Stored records
-=-=-=-=-
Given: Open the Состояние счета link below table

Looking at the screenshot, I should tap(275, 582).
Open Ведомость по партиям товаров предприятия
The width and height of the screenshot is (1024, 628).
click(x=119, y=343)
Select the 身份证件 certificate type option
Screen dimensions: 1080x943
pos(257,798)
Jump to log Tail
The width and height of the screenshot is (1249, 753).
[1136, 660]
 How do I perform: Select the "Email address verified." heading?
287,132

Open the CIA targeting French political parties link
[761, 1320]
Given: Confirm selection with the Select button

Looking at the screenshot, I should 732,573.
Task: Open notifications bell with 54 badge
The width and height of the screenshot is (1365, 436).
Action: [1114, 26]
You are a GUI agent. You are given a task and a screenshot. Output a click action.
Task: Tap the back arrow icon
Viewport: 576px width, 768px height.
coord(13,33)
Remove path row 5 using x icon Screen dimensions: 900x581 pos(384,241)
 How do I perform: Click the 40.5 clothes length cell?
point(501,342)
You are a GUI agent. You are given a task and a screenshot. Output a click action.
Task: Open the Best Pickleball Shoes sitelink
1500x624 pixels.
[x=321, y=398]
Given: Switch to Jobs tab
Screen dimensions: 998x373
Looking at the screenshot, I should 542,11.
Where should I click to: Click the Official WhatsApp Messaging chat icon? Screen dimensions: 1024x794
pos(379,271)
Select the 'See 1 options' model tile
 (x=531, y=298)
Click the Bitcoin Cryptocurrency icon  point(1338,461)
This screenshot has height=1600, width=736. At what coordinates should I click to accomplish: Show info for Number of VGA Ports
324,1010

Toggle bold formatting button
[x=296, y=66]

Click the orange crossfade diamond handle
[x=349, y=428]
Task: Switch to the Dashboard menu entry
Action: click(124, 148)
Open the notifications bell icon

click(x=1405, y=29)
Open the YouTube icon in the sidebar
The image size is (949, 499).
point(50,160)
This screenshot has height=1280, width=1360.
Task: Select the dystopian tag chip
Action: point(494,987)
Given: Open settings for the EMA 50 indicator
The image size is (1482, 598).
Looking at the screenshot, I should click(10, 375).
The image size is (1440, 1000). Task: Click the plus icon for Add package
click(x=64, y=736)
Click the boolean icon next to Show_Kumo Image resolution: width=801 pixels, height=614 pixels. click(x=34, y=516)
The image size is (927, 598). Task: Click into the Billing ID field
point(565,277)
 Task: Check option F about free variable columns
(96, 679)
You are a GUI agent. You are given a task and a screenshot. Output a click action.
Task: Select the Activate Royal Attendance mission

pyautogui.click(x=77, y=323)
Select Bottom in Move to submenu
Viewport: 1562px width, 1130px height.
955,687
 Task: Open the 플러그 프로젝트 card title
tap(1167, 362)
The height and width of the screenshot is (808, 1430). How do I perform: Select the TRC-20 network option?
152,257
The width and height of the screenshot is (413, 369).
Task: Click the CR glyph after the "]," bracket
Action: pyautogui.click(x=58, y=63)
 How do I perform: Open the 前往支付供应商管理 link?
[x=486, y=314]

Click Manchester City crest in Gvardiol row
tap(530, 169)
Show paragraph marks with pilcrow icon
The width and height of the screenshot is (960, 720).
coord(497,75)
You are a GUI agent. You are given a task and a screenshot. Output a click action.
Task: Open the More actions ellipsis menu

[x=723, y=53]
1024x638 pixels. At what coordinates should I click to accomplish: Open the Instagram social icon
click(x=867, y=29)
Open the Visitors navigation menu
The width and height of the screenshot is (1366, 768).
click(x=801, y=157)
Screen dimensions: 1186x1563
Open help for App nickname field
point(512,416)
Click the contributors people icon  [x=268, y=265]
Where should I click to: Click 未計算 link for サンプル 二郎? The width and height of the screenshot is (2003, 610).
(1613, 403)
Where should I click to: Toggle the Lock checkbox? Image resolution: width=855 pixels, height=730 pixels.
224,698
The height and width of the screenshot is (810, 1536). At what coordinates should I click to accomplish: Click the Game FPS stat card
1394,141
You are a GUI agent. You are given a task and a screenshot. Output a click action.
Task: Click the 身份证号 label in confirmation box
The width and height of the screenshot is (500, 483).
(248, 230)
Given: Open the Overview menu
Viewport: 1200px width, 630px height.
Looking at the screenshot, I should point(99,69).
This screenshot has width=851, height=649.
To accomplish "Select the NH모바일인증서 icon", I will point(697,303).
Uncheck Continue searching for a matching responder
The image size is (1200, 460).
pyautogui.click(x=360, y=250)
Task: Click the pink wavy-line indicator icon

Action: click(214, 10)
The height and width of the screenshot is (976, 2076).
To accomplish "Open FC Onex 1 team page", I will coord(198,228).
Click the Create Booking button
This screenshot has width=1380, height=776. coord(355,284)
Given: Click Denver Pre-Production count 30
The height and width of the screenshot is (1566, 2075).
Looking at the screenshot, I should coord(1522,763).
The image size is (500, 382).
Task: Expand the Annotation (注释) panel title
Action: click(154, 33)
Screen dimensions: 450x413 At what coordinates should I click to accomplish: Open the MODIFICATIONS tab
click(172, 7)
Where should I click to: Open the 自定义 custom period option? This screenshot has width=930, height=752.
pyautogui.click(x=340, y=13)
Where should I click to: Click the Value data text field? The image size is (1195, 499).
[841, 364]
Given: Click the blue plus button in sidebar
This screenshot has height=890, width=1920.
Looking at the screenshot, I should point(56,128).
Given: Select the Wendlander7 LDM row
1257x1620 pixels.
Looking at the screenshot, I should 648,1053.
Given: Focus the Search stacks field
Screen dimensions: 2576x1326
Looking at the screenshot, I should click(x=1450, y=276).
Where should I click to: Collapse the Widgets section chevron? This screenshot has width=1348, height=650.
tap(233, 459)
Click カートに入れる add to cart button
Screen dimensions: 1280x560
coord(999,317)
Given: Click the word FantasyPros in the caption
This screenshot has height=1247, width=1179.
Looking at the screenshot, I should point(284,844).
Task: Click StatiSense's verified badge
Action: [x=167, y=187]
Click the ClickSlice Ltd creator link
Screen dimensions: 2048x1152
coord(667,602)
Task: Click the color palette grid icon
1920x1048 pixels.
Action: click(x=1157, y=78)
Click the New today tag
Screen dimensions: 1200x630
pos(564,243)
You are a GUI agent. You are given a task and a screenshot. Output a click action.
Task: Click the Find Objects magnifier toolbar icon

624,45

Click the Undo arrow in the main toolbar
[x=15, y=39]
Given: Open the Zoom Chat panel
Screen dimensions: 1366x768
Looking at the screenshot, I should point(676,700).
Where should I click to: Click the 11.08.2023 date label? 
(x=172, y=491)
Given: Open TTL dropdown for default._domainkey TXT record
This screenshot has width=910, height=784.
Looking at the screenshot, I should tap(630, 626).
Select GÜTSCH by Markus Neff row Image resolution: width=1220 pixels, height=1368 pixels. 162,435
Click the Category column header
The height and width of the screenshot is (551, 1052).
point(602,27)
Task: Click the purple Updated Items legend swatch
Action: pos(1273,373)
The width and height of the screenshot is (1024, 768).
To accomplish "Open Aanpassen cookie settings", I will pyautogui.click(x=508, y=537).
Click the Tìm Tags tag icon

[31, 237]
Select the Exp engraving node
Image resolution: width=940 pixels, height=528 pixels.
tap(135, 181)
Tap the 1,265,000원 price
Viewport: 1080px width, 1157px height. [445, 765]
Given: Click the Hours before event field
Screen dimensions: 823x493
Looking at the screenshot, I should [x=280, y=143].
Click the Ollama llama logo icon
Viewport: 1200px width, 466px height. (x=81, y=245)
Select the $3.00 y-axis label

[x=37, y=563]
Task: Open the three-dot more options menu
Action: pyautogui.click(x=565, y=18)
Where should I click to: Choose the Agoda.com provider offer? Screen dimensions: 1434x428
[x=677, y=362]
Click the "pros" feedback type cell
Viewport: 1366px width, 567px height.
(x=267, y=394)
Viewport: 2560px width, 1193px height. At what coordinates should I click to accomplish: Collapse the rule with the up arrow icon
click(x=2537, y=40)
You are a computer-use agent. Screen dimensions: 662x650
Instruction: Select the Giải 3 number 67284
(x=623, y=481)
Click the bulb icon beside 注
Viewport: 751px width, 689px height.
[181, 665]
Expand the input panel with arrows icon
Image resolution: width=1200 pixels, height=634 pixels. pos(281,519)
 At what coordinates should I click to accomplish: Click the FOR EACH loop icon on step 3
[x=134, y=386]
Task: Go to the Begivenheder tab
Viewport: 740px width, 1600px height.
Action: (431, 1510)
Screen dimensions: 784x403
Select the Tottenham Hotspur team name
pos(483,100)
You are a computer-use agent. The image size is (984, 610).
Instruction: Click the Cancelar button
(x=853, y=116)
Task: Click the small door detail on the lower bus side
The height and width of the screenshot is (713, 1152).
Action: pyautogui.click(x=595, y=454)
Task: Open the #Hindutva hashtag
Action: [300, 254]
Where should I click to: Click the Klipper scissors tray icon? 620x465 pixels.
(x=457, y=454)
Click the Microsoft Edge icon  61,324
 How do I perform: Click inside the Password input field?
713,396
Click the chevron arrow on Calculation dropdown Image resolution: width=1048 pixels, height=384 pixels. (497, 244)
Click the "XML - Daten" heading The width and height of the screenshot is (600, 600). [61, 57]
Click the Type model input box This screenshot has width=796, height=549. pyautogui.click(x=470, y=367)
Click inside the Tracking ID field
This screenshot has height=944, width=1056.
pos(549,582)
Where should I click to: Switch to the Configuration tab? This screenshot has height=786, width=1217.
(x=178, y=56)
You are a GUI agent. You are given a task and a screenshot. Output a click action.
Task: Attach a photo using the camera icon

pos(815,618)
-=-=-=-=-
- The problem:
Scan the lines above for the word "dropdown". Return each one that has it.

- Answer below:
Given: Open TTL dropdown for default._domainkey TXT record
Click the chevron arrow on Calculation dropdown Image resolution: width=1048 pixels, height=384 pixels. (497, 244)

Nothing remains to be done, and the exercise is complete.